“なまり節”とアスパラガスの卵とじ
“なまり節”は生利節、または生節と言うが、生のカツオを蒸したり茹でたりした加工品のことだ。
カツオの他にも、鯖やマグロも使われるが、一般的にはカツオが多く加工されている。
江戸時代頃から加工が始まったといわれ、水揚げの多い漁港周辺が生産地だ。
静岡県、鹿児島県、三重県、高知県、和歌山県、千葉県などである。
水分が40%ほど含まれているので、鰹節のように長期の保存は出来ない。
「節」とは言っても、完全乾燥ではないので、保存期間には制限がある。ただ、半生の利点でそのまま食材として使える上に、特に調理しなくても食用になるという特徴もある。
蒸すか茹でるかしただけなので、煮物、酢の物、揚げ物、味噌汁などに使える。
江戸っ子が、見栄を張ってまで買った“初鰹”。
当時は、丸ごと買うわけだから、少し大きめの鰹ともなれば、相当の食べでがある。
まず頭を落とし、三枚に下ろして、片身の中央・血合いに縦に包丁を入れ、腹側と背側の2本に分ける(ふしおろし)。

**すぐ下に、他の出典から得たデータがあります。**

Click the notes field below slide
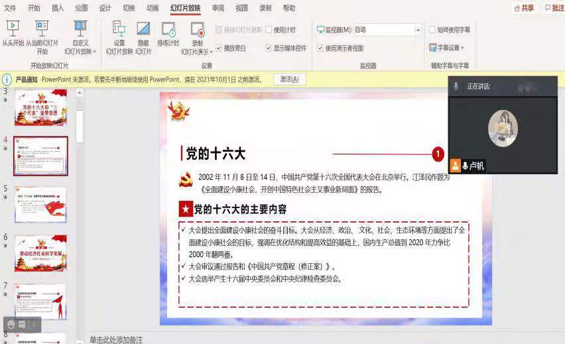click(265, 339)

四節に分けたら、脂の乗った腹側は、銀皮が付いたままやや薄切りの刺身に。
薬味は芥子醤油か生姜醤油、大根おろしもいい。山葵醤油は野暮とされた。
脂の少ない背側は皮を剥がし、厚めに切る。タタキにするのもいい。生利節もこれで作る。
刺身にし、タタキにしても、まだ余る・・・そこで一節は“生利節”にするわけだ。
皿に乗せて酒を振りかけ、10分ほど置いたら、沸騰した蒸し器に皿ごと入れて、強火で20~25分。これを金串に刺し、周囲を直火で焙る。

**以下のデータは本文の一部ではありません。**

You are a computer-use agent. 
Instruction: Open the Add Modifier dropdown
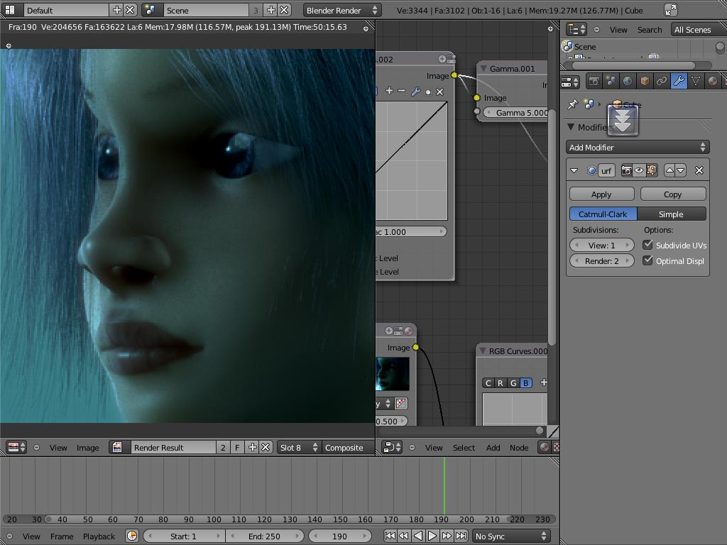(x=638, y=148)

一週間ほど保存できるので、いつもと違う鰹料理が出来る。
私は、丸ごとの鰹は買えないから、出来合いの生利節を使う。
- グリーンアスパラガス(1束)は根元を切り落とし、固い部分は皮を剥いて4つ切りする。
- 鍋に酒(50cc)と醤油、味醂(各大1&1/2)、水(100cc)を煮立てる。
- 2に、なまり節(4切れ、または半本)を、食べ易く手で割り解して加え、強火の中火で煮る。
- 3を上下を返すように混ぜ、なまり節に火が通ったら、鍋に少し空間を作って1を入れる。
- 再び煮立ったら、溶き卵(1個分)をなまり節の上に流し入れる。
- 卵が固まりかけたら、生姜汁(半片分)を回しかけ、蓋をして火を止める。